Movie nerd that I am, I didn't hold back on giving her my opinion on why Debra Winger worked.  You never see Aurora Greenway's late husband and Emma's father, but you hear his voice in the first five minutes of the movie as young Aurora (MacLaine) goes to check on her baby girl.  Read the end credits.  The voice of Rudyard Greenway is done by Albert Brooks -- comic actor star of Modern Romance...
...and Best Supporting Actor Oscar nominee for his performance as the skilled-but-not-handsome-enough TV journalist in Broadcast News, another James L. Brooks film that followed his Terms of Endearment.
I could totally buy that Albert Brooks and Shirley MacLaine could marry and make a baby that grew up to look like Debra Winger.  Soon it was time to go on camera.  In the make-up room, Celeste Holm was a bit of a tough-talkin' dame.  On the set in our interview, she was a duchess.  The last time I saw her, I was seated directly behind her for Chita Rivera's opening night on Broadway in her autobiographical musical showcase, A Dancer's Life.  This was late 2005.  Holm still had that inner light as she made her way into the row to take her seat.  The much-younger man holding her hand looked like he could've been a contender to play Bill Sampson opposite Bette Davis' Margo Channing in All About Eve.  During intermission, I learned that the handsome brawny man in a tuxedo with her was not a personal assistant or a bodyguard/escort.

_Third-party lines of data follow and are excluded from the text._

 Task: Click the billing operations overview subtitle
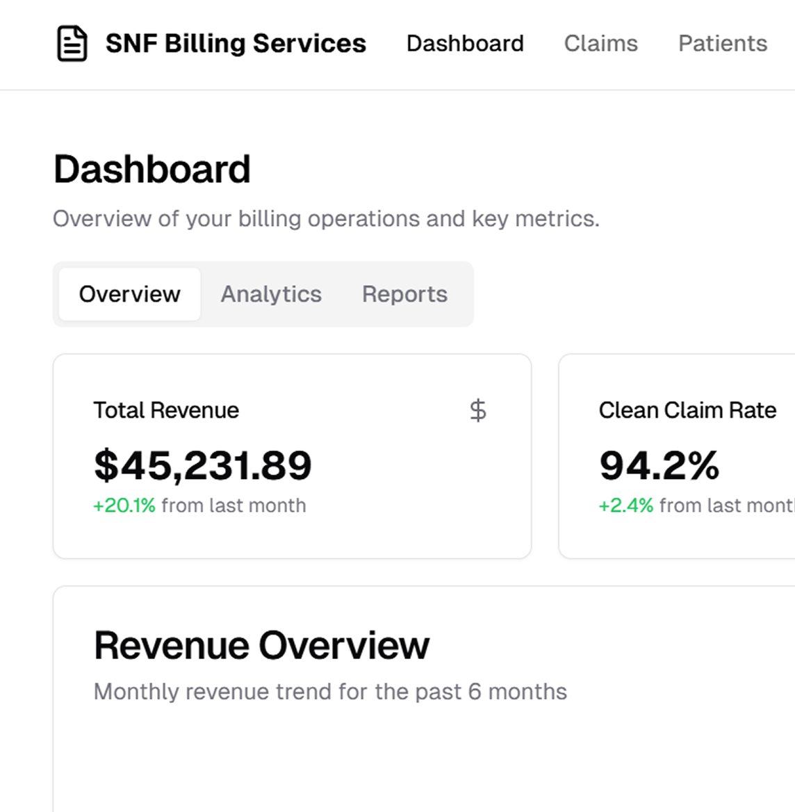tap(326, 219)
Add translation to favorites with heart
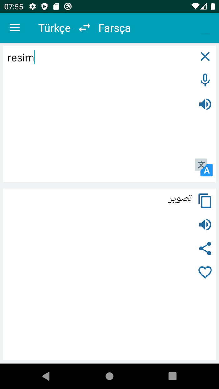This screenshot has width=219, height=389. coord(205,272)
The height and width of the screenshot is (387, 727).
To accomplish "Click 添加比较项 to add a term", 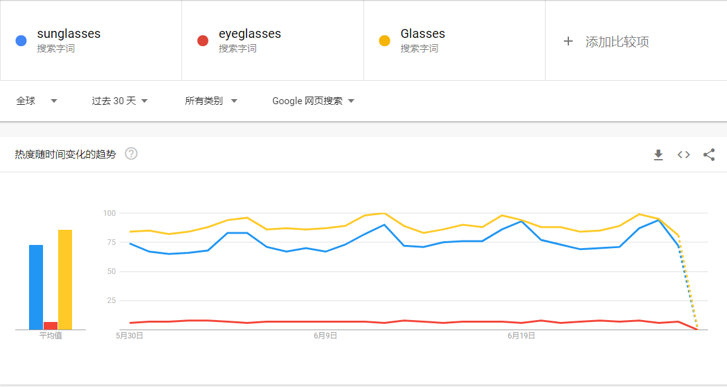I will coord(616,42).
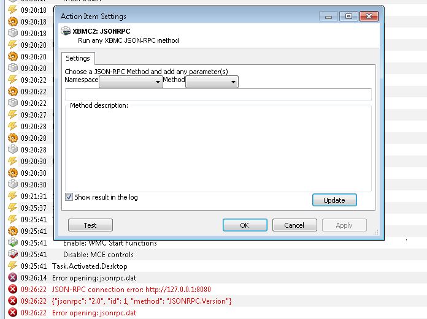Click the enable icon next to WMC Start Functions
Viewport: 427px width, 319px height.
coord(12,242)
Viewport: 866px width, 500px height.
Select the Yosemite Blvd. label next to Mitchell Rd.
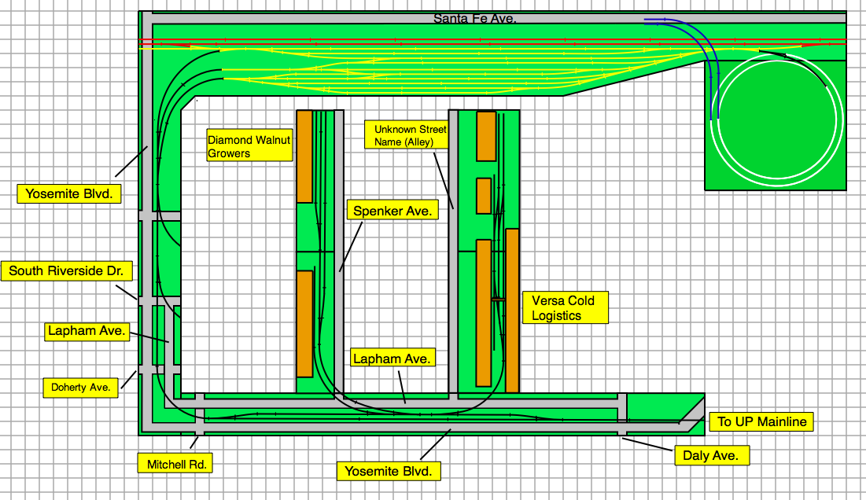[389, 471]
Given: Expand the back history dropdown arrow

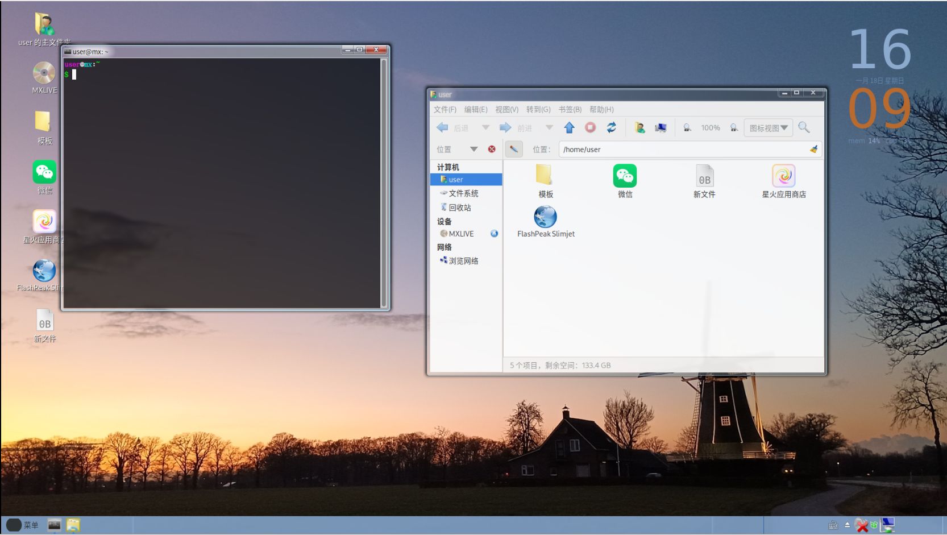Looking at the screenshot, I should click(x=485, y=128).
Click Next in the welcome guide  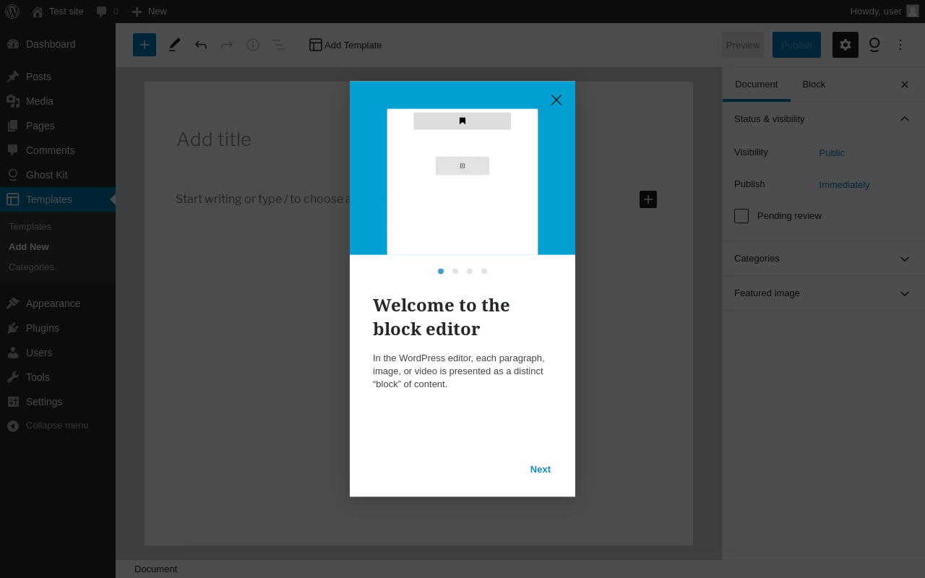click(x=541, y=470)
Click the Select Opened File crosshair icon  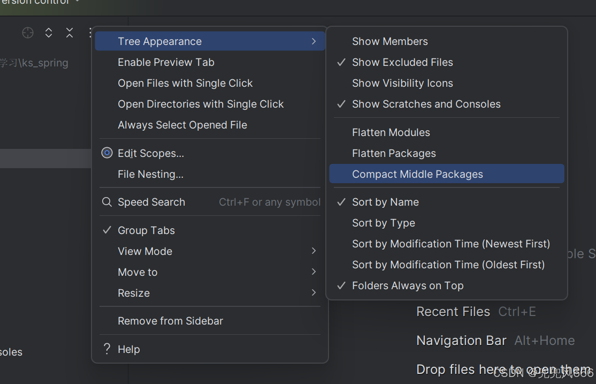[x=28, y=33]
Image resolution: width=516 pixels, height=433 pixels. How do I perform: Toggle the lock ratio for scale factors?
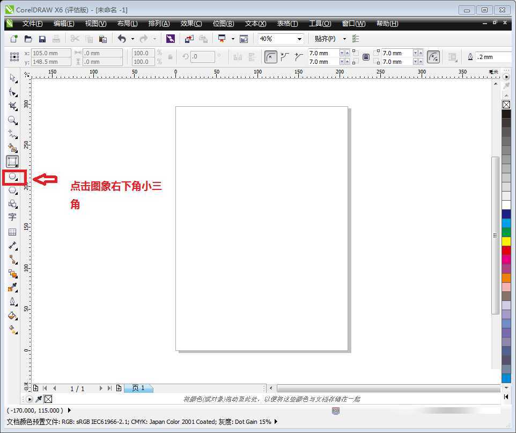pyautogui.click(x=169, y=56)
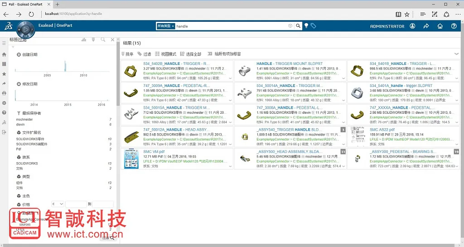Open the currency dropdown for price filter
Viewport: 464px width, 247px height.
(x=58, y=204)
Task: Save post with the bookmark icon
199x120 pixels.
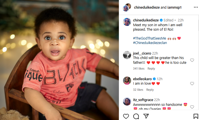Action: [x=196, y=116]
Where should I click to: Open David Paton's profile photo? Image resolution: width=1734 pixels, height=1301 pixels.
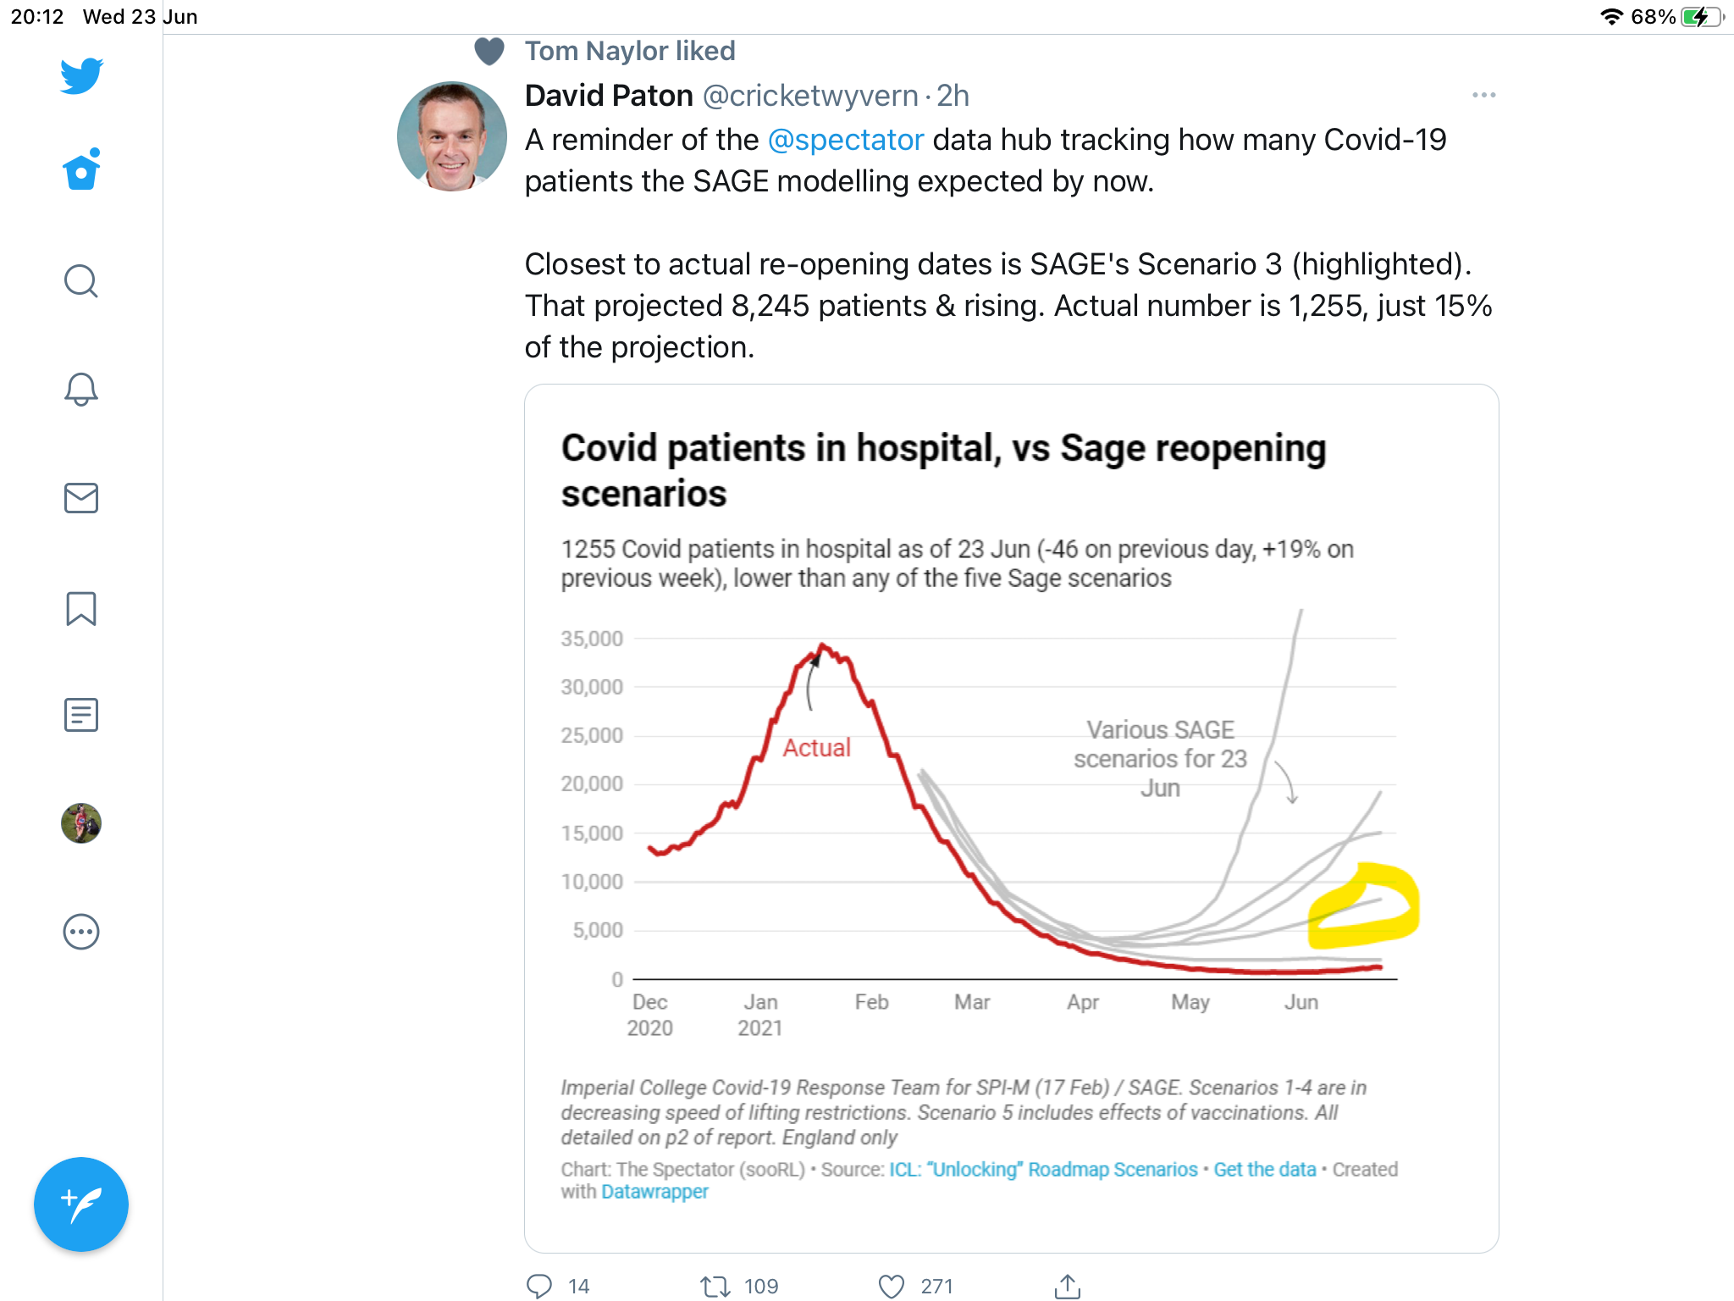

Frank Basile was her new husband.  How'd they meet?  I'm not really sure.  But when I saw how affectionately he stroked the back of her neck during the second act, I was so jealous that I just wanted to get on a computer and write "Kiss my entire black ass, Match.com, and cancel my ad immediately."  I've been solo since 1995.  She and Frank married a year before that Broadway show opening.  To him, I send my condolences.  Celeste Holm -- what a luminous talent.  She was Broadway and Hollywood royalty.  She acted in two films that won the Best Picture Academy Award -- Gentlemen's Agreement and All About Eve.  She lent her talents to two others that were Best Picture Oscar nominees -- The Snake Pit and A Letter to Three Wives.  She was nominated for Best Supporting Actress three times.  Besides the two films highlighted in the first paragraph, she earned a nomination for the playing the French nun who chose religion over a top professional sports career in Come to the Stable.  All are worth watching.